14.          For the claimant, Mr Osifeso was unable to take me to any evidence of the applicant making "every effort to provide the required documents", for example by making contact with the EEA national sponsor during divorce proceedings or contacting her employer directly, the name being clearly displayed on her pay slips. This is not a case where the caseworker got the agreement of a senior caseworker to make further direct enquiries or indeed one where the caseworker was asked to do so by those representing the claimant.

15.          On that basis the provisions of paragraph 9 to 17 of the Pragmatic Approach Guidance Note are not triggered and the Secretary of State was not required to make further enquiries. In any event, so far as the applicant is concerned, the HMRC documents which were disclosed show a pattern of failing to make returns and failing to pay monies due to HMRC by way of instalments and the claimant's own evidence is that between June 2011 and February 2015, he cannot be certain whether he was self-employed or not working. On the basis of that evidence, and of the clear findings in paragraph 14, the First-tier Tribunal Judge erred in law in concluding that the requirements of paragraph 15 were met.

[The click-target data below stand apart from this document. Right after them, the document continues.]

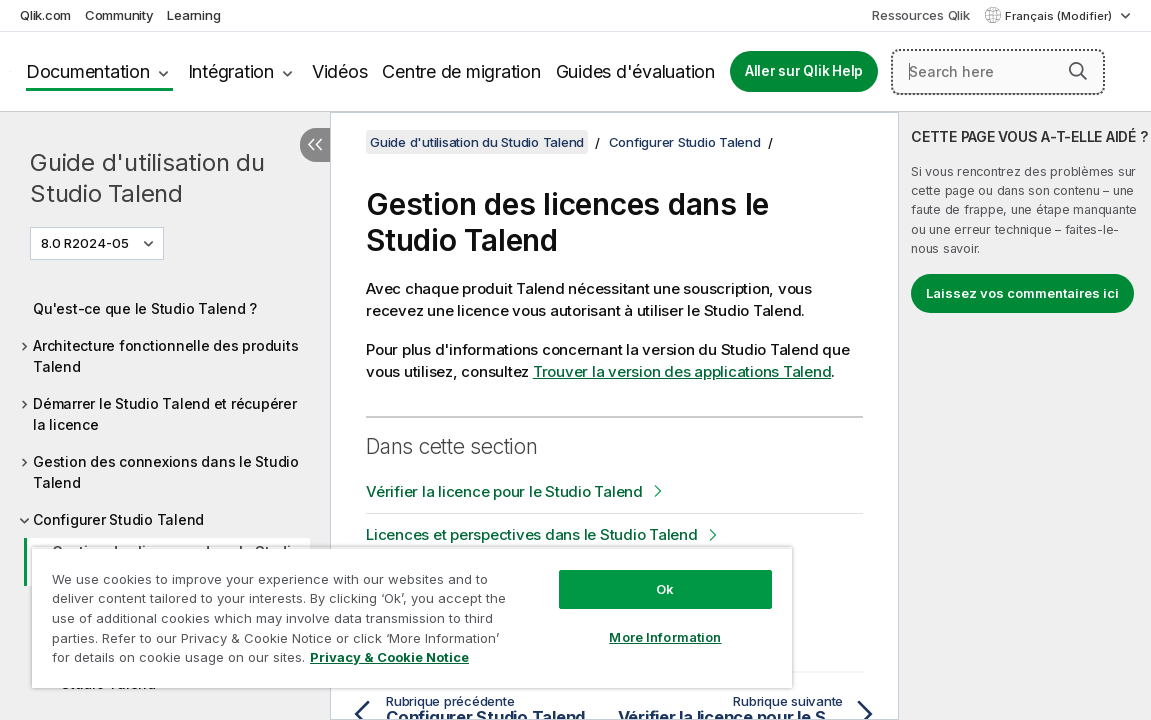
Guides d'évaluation (635, 71)
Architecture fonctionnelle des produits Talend (165, 356)
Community (119, 15)
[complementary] (1025, 416)
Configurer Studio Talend (118, 519)
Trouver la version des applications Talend (682, 371)
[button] (1078, 71)
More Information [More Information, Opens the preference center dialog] (665, 637)
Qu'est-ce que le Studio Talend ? (145, 308)
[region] (412, 617)
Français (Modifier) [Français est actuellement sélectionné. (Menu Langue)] (1060, 16)
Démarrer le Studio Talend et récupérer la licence (165, 414)
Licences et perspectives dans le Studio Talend (532, 534)
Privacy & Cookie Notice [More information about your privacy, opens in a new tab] (389, 657)
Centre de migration (461, 71)
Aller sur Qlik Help (804, 71)
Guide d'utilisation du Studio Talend (147, 178)
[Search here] (998, 72)
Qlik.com (45, 15)
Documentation (88, 71)
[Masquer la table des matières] (315, 145)
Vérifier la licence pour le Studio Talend (504, 491)
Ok (665, 589)
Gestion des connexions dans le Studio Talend (166, 472)
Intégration (231, 71)
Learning (193, 15)
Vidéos (340, 71)
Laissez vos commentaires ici (1022, 293)
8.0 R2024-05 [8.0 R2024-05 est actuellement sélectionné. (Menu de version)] (86, 243)
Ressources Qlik (920, 15)
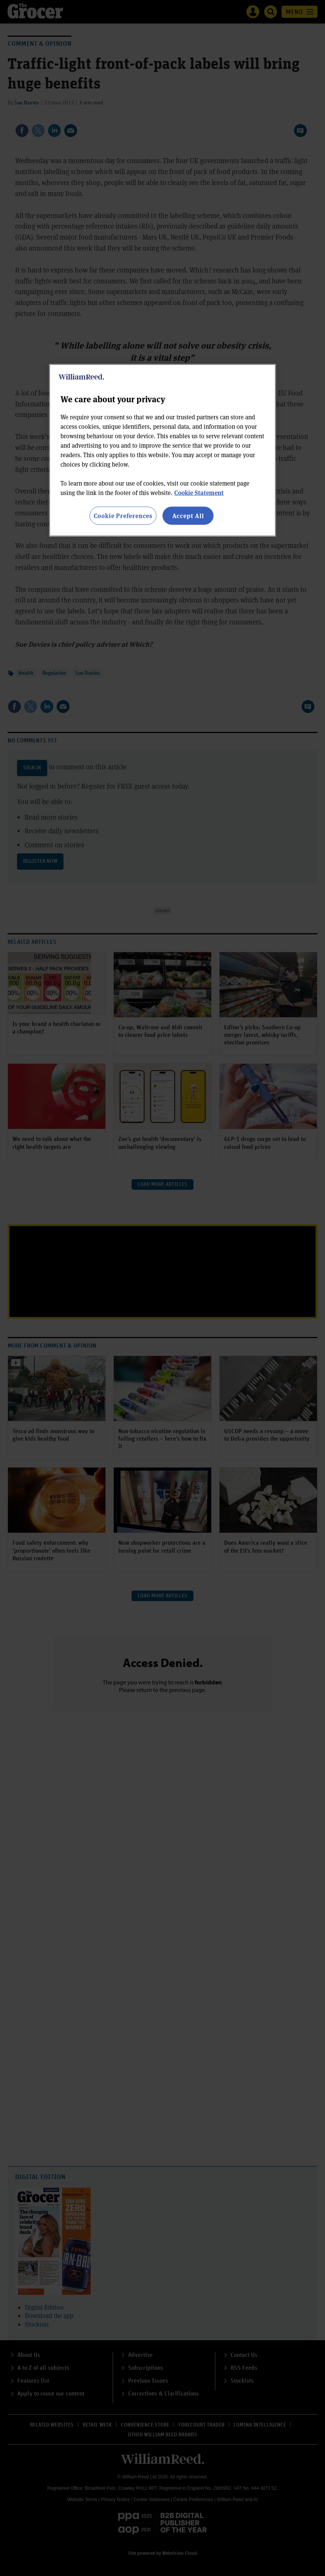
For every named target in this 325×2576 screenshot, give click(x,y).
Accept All (188, 515)
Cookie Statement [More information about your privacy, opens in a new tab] (199, 492)
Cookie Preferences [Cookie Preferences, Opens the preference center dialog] (123, 515)
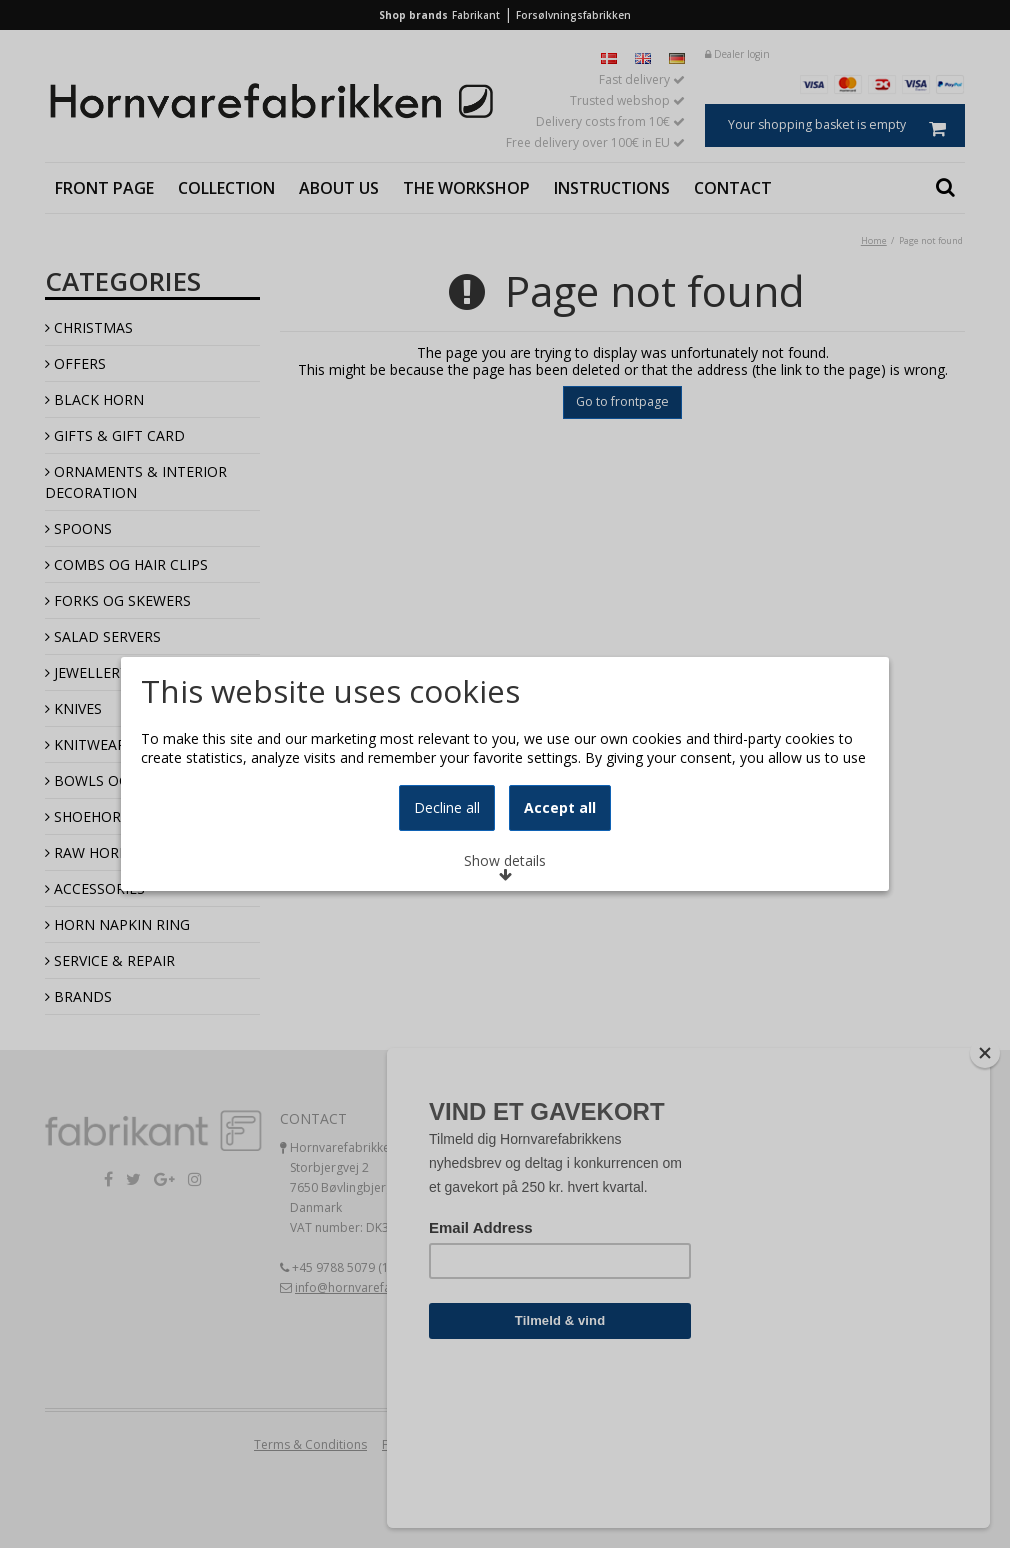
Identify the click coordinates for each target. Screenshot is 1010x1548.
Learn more (203, 754)
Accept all (560, 884)
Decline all (447, 884)
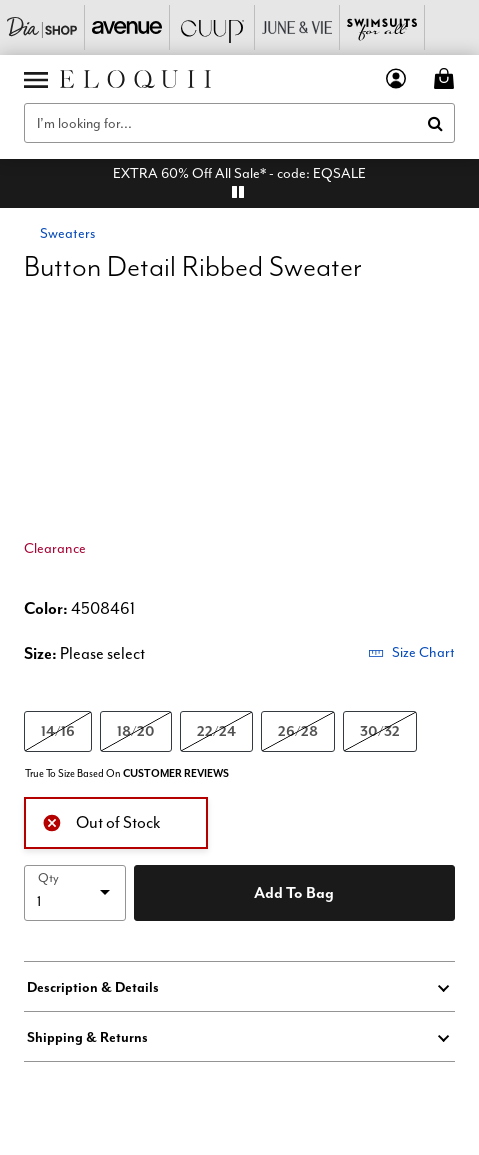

16.          At 15(1)(f), in order to obtain the right to reside in the United Kingdom permanently an applicant must show that they have resided in the United Kingdom in accordance with the Regulations for a continuous period of five years and were at the end of that period a family member who retained the right of residence.

17.          On the date when the application was made the applicant was no longer working. He cannot show that he has resided in the United Kingdom in accordance with the Regulations for any continuous period of five years and in those circumstances this application should not have succeeded and cannot succeed on remaking.

18.          I set aside the decision of the First-tier Tribunal and substitute a decision dismissing the appeal.